Anne-Sophie Pic, Chef Patron, La Dame de Pic, Four Seasons London

The  Staff Canteen

The Staff Canteen

Editor 8th May 2017

Anne-Sophie Pic is the only current French female chef to hold three stars in the Michelin Guide France. She began her culinary career in her family’s restaurant, Maison Pic, in Valence, south-eastern France.

Since then she has gone on to open restaurants in Lausanne, Switzerland, and Paris, garnering awards and accolades along the way. La Dame de Pic at Four Seasons Hotel London at Ten Trinity Square is her latest venture and will be her first restaurant in the United Kingdom. She says she is ‘proud to be in London and propose my cuisine to British people’.

The Staff Canteen caught up with Anne-Sophie just six weeks after La Dame de Pic opened at the Four Seasons to find out why she wanted to come to London, what British diners can expect from her menu and why she thinks it’s important for female chefs to stay feminine.

Anne Sophie Pic
Anne-Sophie Pic

You have your restaurants in France, which you are already known for, what made you want to open a restaurant in London?

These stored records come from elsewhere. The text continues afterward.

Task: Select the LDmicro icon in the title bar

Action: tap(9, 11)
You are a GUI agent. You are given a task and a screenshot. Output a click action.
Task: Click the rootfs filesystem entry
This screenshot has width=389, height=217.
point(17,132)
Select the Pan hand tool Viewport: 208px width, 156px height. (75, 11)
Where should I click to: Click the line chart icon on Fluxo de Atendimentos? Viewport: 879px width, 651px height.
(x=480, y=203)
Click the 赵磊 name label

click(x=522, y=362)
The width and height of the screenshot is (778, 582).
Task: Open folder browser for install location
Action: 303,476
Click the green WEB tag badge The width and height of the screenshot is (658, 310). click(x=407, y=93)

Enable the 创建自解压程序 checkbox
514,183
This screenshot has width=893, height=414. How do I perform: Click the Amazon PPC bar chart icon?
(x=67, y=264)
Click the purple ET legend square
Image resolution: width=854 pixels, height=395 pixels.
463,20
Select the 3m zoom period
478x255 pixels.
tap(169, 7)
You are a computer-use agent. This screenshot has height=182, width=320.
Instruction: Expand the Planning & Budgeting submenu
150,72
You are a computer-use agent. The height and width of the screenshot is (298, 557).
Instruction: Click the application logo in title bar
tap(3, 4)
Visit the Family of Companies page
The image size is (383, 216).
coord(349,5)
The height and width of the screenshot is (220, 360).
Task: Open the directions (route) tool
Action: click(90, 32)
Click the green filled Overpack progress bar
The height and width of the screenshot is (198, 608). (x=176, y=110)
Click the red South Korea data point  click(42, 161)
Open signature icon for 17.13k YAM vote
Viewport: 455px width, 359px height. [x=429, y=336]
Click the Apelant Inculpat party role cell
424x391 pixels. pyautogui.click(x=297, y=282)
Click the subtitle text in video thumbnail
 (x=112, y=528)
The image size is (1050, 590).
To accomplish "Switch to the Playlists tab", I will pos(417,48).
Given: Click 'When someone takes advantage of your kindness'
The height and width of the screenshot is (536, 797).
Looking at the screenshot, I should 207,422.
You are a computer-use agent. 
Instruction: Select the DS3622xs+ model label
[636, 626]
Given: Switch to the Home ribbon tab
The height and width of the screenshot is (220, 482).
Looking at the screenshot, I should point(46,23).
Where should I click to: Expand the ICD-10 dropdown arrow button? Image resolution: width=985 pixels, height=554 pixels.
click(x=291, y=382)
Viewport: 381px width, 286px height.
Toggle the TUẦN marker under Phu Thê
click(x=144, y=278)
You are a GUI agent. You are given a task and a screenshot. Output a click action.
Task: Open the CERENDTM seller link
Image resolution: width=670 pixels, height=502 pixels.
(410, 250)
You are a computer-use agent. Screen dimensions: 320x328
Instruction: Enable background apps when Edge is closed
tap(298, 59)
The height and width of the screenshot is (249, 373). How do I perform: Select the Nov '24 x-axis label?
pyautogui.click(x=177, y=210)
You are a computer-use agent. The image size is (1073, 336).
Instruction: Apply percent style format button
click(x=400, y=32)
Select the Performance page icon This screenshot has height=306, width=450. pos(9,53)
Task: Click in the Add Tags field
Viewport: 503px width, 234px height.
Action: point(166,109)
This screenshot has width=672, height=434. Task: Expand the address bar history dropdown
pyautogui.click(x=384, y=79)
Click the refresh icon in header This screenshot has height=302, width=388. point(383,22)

A few years ago the Four Seasons Group asked me if I would open a restaurant here in this beautiful hotel and I was very honoured by this request. We worked together to come up with a gastronomic restaurant, but quite informal, which would sit well within the environment here within this beautiful building. I was also very happy to open a restaurant in London as I find the gastronomic scene here very interesting.

Talk us through the concept and aspirations for your first UK-based restaurant.

I’d already opened a restaurant called La Dame de Pic in Paris and Four Seasons appreciated the way it was done in terms of service and they didn’t want a restaurant that was too formal here in the hotel. So we have tried to create a good balance between the restaurant in Paris and this one. We wanted to create the same atmosphere in terms of decoration, design, the service and the cuisine. But as it is in London I wanted to push higher with the food, it’s much higher in terms of cuisine compared to what I was thinking in the beginning. I felt the team was able to push forward so although we are at the beginning of this adventure, and it’s a big challenge, the second step for me is to learn more about British ingredients and introduce some of them into my cuisine.

I’m always curious about ingredients from all over the world and I like to be quite complex in terms of aromatic flavours in the dishes. It will be something new perhaps for some British diners, to try some of these ingredients I propose.

Beetroot and Bourbon Pointu Coffee
Beetroot and Bourbon Pointu Coffee

How hard was it to build a team here?

When you are opening a restaurant you have to build a good team so for me there is a good balance in this team of both French and British. Some of the members of the team used to work with me in Valance and Lausanne also as I have a two star restaurant there. So they are used to cooking with me and they know how I like it to be served in my more formal restaurants.

I chose Luca Piscazzi as my head chef as he is very adaptable, we worked for a few months together in Valance and he really gets the spirit of my cuisine.

It’s challenging to have people coming from different places but it’s very exciting for them to work together and it’s a good balance.

Talks us through the design of the restaurant.

We tried to catch the spirit of my restaurants in France especially the white part of the design. I like white very much so we have a white kitchen and frames with beautiful paper flowers inside. We feel very comfortable here, it’s not too conventional and quite modern.

Let’s talk about the menu and some of the dishes on there.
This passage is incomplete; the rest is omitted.